Mighty Morphin Power Rangers/Teenage Mutant Ninja Turtles #1 Review

Writer: Ryan Parrott

Artist: Simone di Meo

Colors: Walter Baiamonte with Igor Monti

Letters: Ed Dukeshire

My ‘90s self would have been a very happy camper when it was announced that the Mighty Morphin Power Rangers would be crossing over with the legendary indie Heroes in a Half Shell, the Teenage Mutant Ninja Turtles. Luckily my 2019 self is just as happy and entertained by Mighty Morphin Power Rangers/Teenage Mutant Ninja Turtles #1(PR/TNMT). PR/TNMT #1 is the first team up for these two billion-dollar franchises that have endured and entertained for decades and seemingly have no end in sight. Although TMNT started in the ‘80s as an independent comic that was a gritty parody of the X-Men, Daredevil, and really all things Frank Miller it evolved into a mega-successful children’s franchise that started with a cartoon then ballooned into toys, live action movies, and became a true zeitgeist of the ‘90s as the Turtles seemed to be everywhere. Power Rangers had a different evolution, starting as an Americanized version of Japan’s long running Super Sentai series. With American teens gifted incredible super powers by a floating hologram and his trusty robot then splicing in the Japanese fight scenes when the Rangers helmets would mask the actors faces. The show was aimed at a younger audience but caught on with a lot of comic and sci-fi fans and became much see TV. The show evolved over the years with costume changes and new powers to mimic the Super Sentai series. Yet nowhere in the evolution of these two franchises have their paths ever crossed, until now that is.
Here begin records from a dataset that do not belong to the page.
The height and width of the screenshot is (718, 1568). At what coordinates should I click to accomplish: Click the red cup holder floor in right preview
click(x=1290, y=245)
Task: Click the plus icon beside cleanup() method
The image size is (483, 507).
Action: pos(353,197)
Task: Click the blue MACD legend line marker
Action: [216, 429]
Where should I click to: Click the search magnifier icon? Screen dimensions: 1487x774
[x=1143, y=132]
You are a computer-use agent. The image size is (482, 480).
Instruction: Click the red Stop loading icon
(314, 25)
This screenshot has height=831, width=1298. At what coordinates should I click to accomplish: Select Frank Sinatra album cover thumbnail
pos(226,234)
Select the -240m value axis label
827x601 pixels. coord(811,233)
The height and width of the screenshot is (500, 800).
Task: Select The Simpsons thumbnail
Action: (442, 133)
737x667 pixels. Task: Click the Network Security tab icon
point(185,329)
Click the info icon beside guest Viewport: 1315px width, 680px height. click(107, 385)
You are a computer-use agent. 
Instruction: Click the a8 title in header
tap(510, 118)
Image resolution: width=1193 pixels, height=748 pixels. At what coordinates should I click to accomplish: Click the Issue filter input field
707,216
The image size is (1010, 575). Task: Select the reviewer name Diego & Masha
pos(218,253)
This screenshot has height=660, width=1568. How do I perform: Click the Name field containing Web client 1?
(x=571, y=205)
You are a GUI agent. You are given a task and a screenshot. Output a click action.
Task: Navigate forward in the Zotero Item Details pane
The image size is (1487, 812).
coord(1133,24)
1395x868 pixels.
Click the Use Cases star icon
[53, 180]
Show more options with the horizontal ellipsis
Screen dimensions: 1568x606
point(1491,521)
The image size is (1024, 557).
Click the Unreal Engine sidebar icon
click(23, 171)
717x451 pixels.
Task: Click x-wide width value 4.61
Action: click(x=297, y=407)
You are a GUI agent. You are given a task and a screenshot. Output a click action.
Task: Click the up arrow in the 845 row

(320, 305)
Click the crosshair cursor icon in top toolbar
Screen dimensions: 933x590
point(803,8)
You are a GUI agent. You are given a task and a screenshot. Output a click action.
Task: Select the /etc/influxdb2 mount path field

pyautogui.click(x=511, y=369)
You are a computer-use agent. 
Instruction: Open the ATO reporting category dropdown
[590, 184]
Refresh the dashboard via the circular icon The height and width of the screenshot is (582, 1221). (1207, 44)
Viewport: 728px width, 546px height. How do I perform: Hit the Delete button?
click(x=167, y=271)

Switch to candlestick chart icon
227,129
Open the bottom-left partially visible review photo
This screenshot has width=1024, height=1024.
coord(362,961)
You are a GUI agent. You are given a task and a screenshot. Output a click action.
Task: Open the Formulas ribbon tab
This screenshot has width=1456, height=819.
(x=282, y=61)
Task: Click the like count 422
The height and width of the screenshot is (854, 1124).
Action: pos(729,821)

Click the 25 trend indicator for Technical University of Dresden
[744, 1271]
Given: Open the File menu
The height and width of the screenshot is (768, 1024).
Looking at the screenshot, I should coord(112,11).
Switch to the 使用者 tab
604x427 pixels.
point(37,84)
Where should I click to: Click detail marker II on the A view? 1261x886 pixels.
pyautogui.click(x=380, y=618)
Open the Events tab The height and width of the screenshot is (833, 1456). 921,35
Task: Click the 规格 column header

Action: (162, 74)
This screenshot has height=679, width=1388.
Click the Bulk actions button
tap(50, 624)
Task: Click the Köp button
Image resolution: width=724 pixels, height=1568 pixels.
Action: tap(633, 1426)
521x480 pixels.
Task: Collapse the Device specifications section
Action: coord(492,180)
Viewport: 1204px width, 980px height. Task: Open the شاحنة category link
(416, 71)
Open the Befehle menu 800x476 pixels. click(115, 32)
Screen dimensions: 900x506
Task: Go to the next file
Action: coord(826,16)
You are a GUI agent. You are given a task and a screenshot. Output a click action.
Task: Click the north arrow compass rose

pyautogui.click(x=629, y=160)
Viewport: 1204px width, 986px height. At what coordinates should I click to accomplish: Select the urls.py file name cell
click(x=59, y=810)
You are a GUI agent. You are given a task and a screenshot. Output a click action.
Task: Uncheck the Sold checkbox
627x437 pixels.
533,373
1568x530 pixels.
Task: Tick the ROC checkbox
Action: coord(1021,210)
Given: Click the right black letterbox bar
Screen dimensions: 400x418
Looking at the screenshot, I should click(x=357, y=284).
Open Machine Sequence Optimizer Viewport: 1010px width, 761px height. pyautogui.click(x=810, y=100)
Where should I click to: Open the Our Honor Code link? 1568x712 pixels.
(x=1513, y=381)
Nothing says Power Rangers more than telegraphing every weapon to be used

PR/TMNT #1 is an incredibly fun and nostalgic first issue. Set in the first year of the Power Rangers (as the Boom title has been for the most part since its launch as well as the current second title Go Go Power Rangers). So, we have the five original rangers and of course the four turtles, each with the cartoon friendly assigned colors. The story opens in Angel Grove, home to the Power Rangers, as they defend the city from yet another monster attack from their arch nemesis from their first season, Rita Repulsa. Noticeably missing is their sixth member, Tommy Oliver AKA the Green Ranger but he won’t be missing for long as the action shifts to New York City and the four Ninja Turtles are engaged in another battle with their long-time foes the Foot Clan. Yet one of the nameless members of the clan has more skill than his brethren, so much skill that he was able to school the Sai wielding TNMT bad boy Raphael. This member of the Foot is revealed to be Tommy Oliver and his presence with the Foot is going to be the impious to why the Power Rangers and Turtles are going to collide with one another. With Tommy in New York and a second run in with the Turtles drags his fellow Rangers into the conflict and like all classic crossovers the teams battle rather than take the time to see if they are on the same side. With the a reveal of a classic bad guy the issue ends with the two teams at each other throat but the possibility that they will soon figure out that they are actually on the same side.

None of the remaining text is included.